** PROVIDED DATA **
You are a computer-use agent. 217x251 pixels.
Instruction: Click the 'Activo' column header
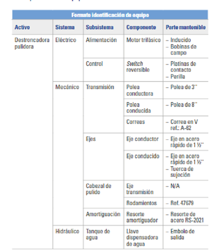pyautogui.click(x=22, y=27)
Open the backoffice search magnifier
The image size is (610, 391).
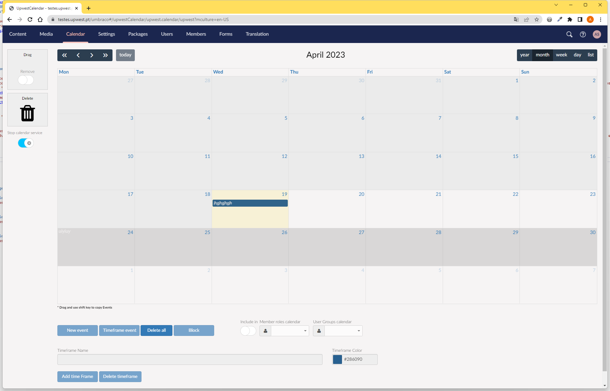tap(569, 34)
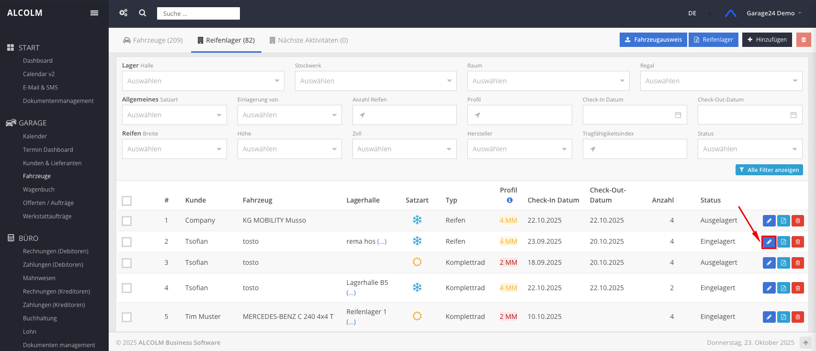Click the red trash button in the top toolbar
The image size is (816, 351).
coord(804,40)
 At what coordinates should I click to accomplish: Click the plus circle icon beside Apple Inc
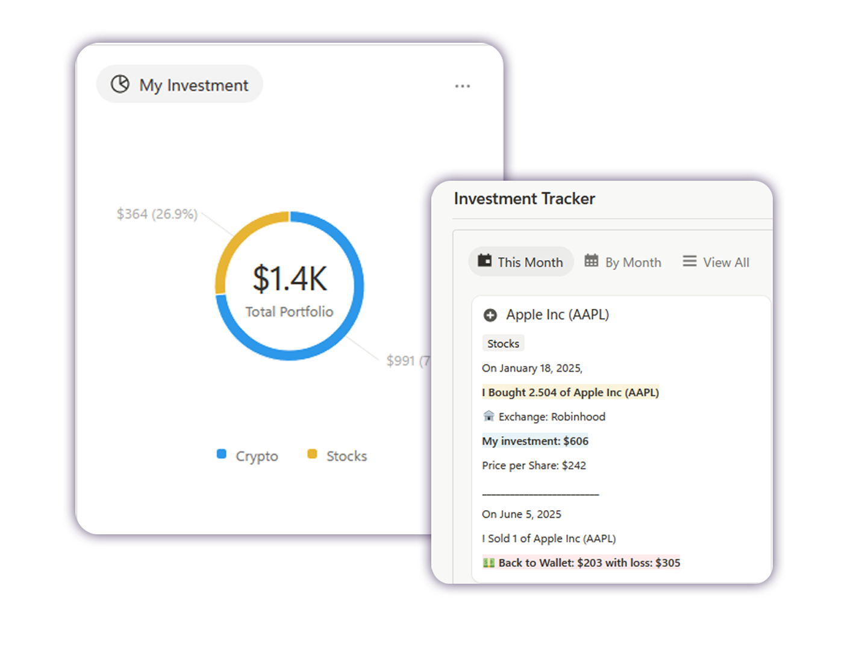click(490, 315)
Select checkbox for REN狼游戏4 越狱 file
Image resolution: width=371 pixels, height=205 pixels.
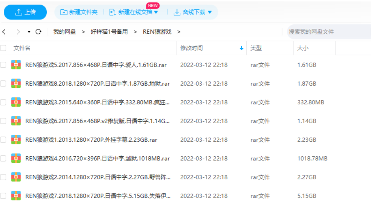[3, 158]
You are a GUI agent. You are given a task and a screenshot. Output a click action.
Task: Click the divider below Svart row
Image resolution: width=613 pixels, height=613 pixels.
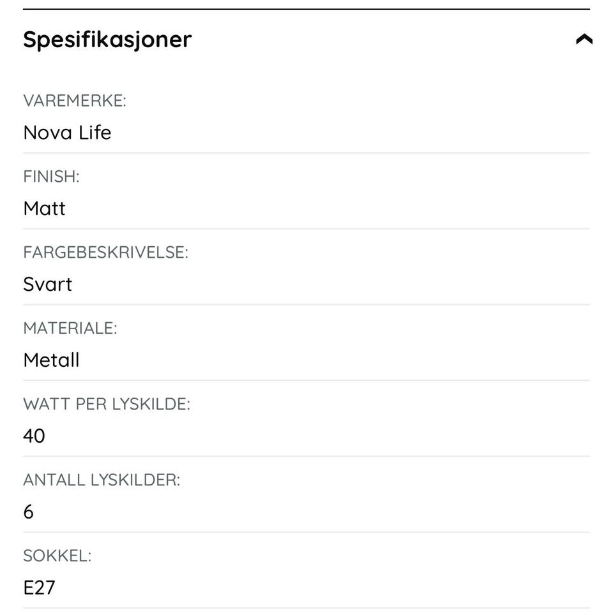click(x=307, y=304)
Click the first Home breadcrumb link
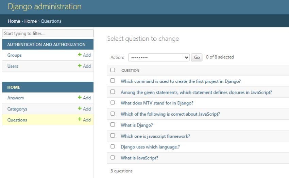This screenshot has width=289, height=178. (x=14, y=21)
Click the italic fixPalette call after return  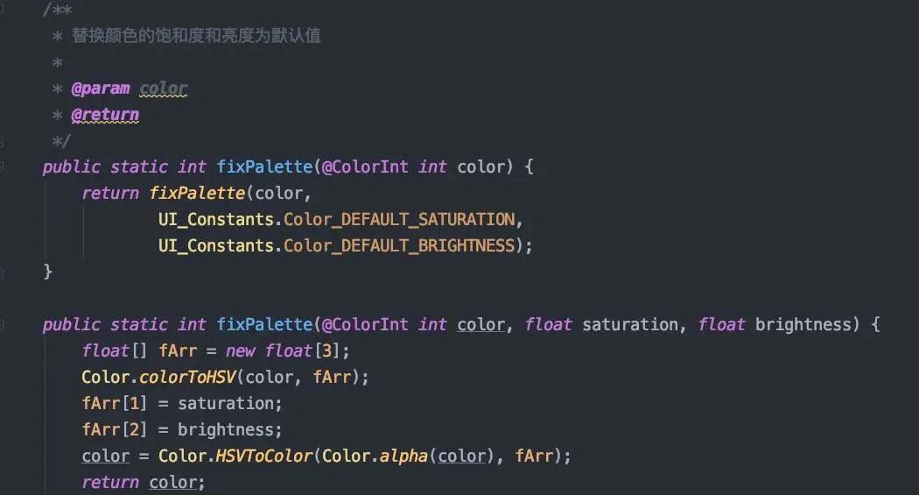coord(197,193)
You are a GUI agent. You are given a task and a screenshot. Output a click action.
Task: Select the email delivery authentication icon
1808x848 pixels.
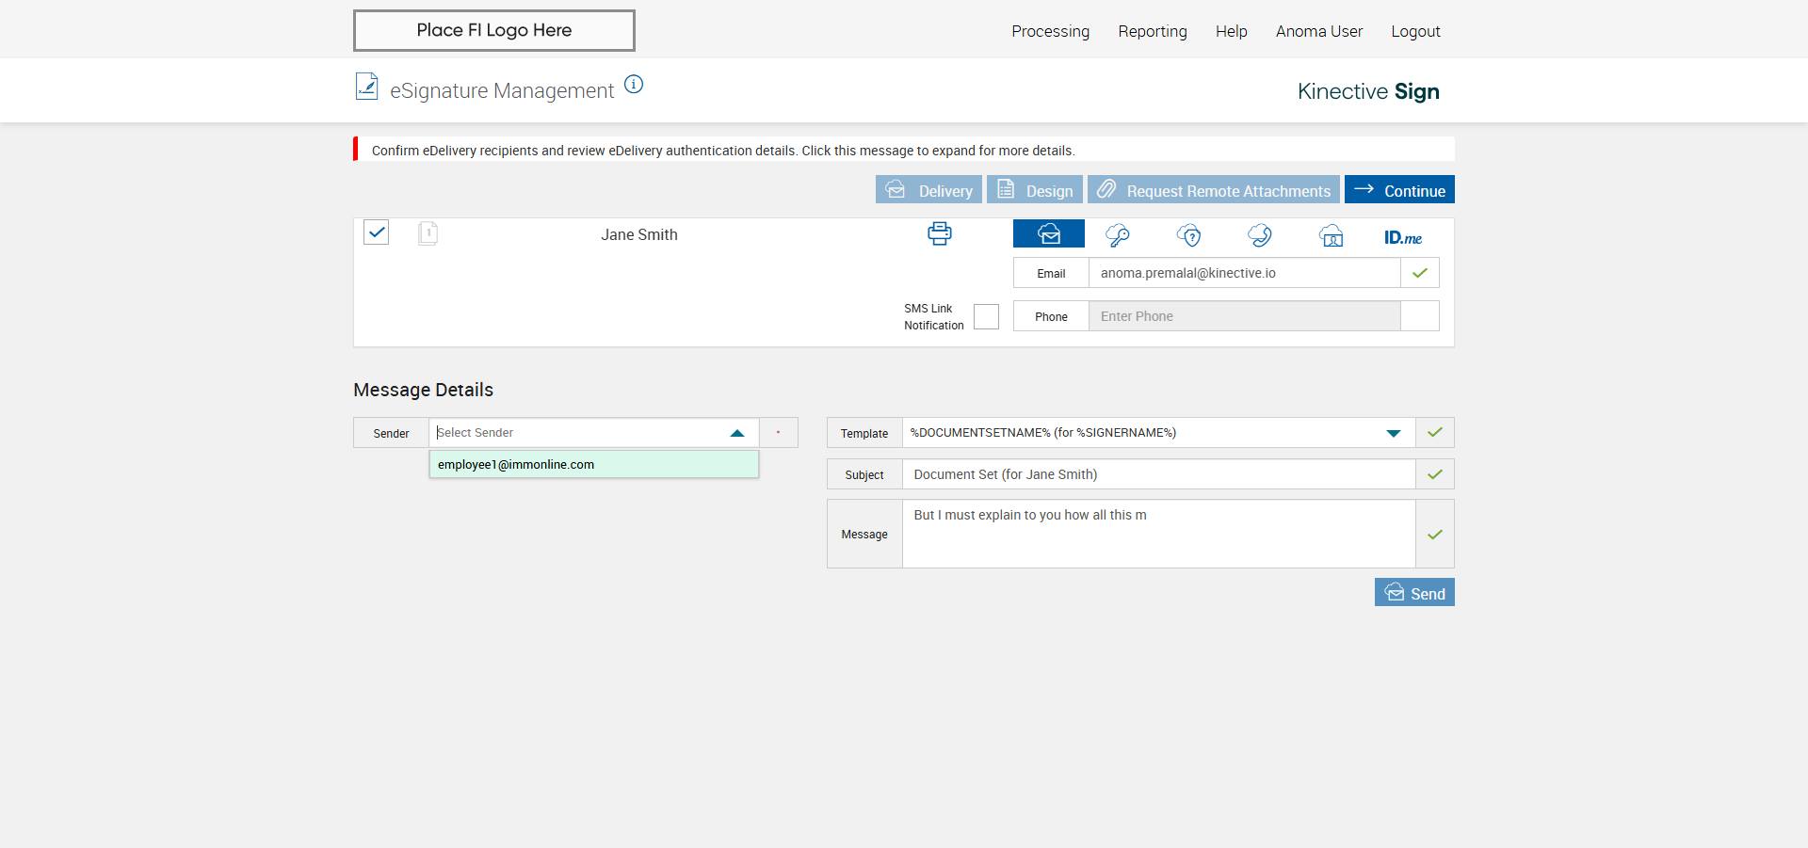coord(1048,234)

** ACTIVITY **
From the line that contains "Task: Select the" through the last line of the entries, transcribe every line exactly, leaving out the pictures.

** TASK RESPONSE **
Task: Select the email delivery authentication icon
1808x848 pixels.
coord(1048,234)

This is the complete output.